滋肾降糖丸组分的检测方法
【专利摘要】本发明公开了一种滋肾降糖丸组分的检测方法,包括:用第一类甲醇溶液配制对照品溶液;用第二类甲醇溶液溶解滋肾降糖丸粉末,制得供试品溶液;采用高效液相色谱法检测所述对照品溶液及供试品溶液,分别获得对照品特征图谱与供试品特征图谱;比对特征图谱,确定滋肾降糖丸的组分。本发明首次采用HPLC法对滋肾降糖丸的特征图谱进行研究,并采用同一测定方法测得该制剂中的5种成分,通过定性和定量的研究,可更全面的监控制剂的内在物质变化,确保产品的质量。
【专利说明】
滋肾降糖丸组分的检测方法
技术领域
[0001]本发明涉及中药组分检测技术领域,尤其是涉及一种滋肾降糖丸组分的检测方法及系统。
【背景技术】
[0002]滋肾降糖丸的功效包括:益气养阴,滋肾壮骨。用于糖尿病及其它并发症、骨质疏松等症。
[0003]作为一种中成药,消费者很关心滋肾降糖丸的质量,其中中药材多为植物的干燥器官,由于复杂的自然环境、社会状况以及我国历史上科技发展不平衡等多种原因,造成了中药材在应用方面的复杂性。同一名称的中药材可能来自不同基源的植物。同一基源的中药材由于产地不同、采收季节和生长年限不同而存在差别。一些中药材,特别是名贵药材,常可见到伪品与正品相混淆。由于以上因素的存在,使得不同来源的同种中药材其化学组成有可能相同,也有可能不同,这就必然影响到中医的临床疗效和中药的实验研究,并影响以其为原料生产出的中成药的化学组成,从而影响其质量和疗效。此外,我国中成药品种繁多,中成药生产过程中各工艺环节的稳定性等多种因素对产品的化学组成也具有重要的影响。从现有的中药内在检测现状来看,还存在很多问题需逐步解决。其中,最突出的问题之一就是中药整体化学特征的表征。
[0004]现今多采用中药特征图谱进行检测,其中中药特征图谱是指中药材经过适当的处理后,采用一定的分析手段和仪器检测得到,能够标识其中各种组分群体特征的共有峰的图谱。它是一种综合的、可量化的鉴别手段,可用于鉴别中药材的真伪,评价中药材质量的均一性和稳定性。
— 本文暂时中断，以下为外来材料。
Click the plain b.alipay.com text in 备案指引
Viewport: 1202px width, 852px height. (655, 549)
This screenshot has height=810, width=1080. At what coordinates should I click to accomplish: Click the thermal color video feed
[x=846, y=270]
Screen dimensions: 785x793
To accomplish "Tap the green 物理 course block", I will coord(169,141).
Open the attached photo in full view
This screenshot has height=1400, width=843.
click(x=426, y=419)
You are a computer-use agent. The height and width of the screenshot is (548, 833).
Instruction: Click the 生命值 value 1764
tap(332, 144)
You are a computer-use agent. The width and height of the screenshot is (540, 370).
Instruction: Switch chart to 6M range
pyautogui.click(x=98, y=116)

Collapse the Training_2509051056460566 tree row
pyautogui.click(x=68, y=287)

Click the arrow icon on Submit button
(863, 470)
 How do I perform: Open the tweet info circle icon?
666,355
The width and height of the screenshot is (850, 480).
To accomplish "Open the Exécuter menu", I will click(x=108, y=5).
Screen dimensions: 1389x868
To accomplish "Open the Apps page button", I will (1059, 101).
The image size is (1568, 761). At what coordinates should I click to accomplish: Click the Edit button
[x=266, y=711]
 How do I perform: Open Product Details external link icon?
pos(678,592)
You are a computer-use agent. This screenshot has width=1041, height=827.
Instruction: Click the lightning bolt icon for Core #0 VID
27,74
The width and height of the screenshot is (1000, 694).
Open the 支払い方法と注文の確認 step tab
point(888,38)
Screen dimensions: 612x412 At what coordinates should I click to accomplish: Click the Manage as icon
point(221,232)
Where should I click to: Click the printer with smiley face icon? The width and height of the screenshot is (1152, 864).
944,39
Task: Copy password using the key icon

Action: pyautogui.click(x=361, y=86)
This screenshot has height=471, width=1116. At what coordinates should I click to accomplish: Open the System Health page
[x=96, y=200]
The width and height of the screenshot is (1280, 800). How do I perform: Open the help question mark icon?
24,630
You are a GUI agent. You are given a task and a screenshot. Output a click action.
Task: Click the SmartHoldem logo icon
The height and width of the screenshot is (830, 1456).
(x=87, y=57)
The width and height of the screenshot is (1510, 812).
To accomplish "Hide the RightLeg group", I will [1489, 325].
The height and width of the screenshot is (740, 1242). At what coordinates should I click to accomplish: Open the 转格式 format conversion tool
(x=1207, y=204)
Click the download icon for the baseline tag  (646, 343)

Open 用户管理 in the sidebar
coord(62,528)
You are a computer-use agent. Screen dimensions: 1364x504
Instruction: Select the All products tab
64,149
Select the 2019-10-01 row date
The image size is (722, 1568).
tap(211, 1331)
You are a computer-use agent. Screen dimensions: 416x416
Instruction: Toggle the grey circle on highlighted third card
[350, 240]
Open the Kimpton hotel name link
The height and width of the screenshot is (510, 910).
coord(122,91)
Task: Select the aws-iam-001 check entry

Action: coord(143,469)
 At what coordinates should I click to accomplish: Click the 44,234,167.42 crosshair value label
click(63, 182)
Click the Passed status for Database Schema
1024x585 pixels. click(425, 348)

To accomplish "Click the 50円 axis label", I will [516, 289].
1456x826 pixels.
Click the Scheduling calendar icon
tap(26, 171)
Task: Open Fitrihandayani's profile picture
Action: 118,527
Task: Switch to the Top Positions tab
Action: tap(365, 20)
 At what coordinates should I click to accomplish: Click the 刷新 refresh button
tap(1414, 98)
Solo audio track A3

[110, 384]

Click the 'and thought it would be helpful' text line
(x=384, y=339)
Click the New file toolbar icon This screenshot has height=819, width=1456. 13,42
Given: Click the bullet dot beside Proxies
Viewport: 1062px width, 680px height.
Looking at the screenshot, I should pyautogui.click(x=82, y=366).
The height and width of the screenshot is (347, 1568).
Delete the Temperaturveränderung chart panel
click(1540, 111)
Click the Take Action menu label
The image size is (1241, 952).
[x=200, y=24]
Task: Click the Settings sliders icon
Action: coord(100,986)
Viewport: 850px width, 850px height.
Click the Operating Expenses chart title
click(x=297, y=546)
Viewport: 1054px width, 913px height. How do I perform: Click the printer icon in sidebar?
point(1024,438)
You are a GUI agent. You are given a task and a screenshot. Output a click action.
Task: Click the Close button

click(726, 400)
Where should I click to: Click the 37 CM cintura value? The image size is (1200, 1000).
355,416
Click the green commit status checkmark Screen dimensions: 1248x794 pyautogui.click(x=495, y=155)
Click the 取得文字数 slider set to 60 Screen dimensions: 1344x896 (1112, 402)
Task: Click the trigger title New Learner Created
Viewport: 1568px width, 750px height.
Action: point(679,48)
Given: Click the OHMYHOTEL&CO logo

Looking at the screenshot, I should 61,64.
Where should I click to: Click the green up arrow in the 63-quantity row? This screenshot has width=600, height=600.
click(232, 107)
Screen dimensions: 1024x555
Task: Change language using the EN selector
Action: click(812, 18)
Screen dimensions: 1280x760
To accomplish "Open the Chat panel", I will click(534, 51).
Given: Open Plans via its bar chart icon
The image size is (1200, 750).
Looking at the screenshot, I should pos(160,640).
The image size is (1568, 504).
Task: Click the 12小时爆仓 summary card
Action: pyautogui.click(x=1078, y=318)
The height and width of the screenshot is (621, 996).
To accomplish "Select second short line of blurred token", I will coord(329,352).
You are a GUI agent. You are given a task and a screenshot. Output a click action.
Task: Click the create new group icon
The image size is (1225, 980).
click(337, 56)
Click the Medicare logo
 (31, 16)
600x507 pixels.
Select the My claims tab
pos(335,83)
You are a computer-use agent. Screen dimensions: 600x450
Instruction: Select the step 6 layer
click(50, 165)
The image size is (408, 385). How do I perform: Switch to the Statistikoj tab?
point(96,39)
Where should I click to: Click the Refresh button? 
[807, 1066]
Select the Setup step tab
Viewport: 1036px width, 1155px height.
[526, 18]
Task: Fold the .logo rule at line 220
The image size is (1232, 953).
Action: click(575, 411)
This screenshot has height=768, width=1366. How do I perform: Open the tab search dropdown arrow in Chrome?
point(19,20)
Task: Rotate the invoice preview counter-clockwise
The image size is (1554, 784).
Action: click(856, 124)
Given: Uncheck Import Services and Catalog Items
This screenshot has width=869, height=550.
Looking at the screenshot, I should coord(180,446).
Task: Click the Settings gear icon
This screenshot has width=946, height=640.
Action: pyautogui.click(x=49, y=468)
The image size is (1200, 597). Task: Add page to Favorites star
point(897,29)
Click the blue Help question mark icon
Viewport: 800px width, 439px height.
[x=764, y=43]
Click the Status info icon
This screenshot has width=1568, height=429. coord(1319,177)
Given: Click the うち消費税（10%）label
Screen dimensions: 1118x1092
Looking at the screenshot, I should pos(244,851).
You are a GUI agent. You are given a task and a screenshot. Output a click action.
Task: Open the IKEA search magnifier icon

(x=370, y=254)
中药特征图谱可分为化学(成分)特征图谱和生物特征图谱。
[0005]但长期以来,滋肾降糖丸的检测方法由于缺乏系统的整理和归类,目前的技术手段相对落后,不利于产品质量的监控。因此建立一套有效的滋肾降糖丸的检测方案显得亟需。
【发明内容】
[0006]本发明所要解决的技术问题是:提供一种利用HPLC法检测滋肾降糖丸组分的方案,可实现定性定量检测,更全面监控制剂的内在物质变化,确保产品质量。
[0007]为了解决上述技术问题,本发明采用的技术方案为:提供一种滋肾降糖丸组分的检测方法,包括:
[0008]用第一类甲醇溶液配制对照品溶液;
[0009]用第二类甲醇溶液溶解滋肾降糖丸粉末,制得供试品溶液;
[0010]采用高效液相色谱法检测所述对照品溶液及供试品溶液,分别获得对照品特征图谱与供试品特征图谱;
[0011]比对特征图谱,确定滋肾降糖丸的组分。
[0012]本发明的有益效果在于:区别于现有技术,本发明首次采用HPLC法对滋肾降糖丸的特征图谱进行研究,并采用同一测定方法测得该制剂中的5种成分,通过定性和定量的研究,可更全面的监控制剂的内在物质变化,确保产品的质量。
【附图说明】
[0013]图1为本发明方法实施例的流程示意图;
[0014]图2为本发明具体实施例中滋肾降糖丸特征图谱示意图。
【具体实施方式】
[0015]为详细说明本发明的技术内容、所实现目的及效果,以下结合实施方式并配合附图予以说明。
[0016]本发明最关键的构思在于:用HPLC法对滋肾降糖丸的特征图谱进行研究,并测得该制剂成分。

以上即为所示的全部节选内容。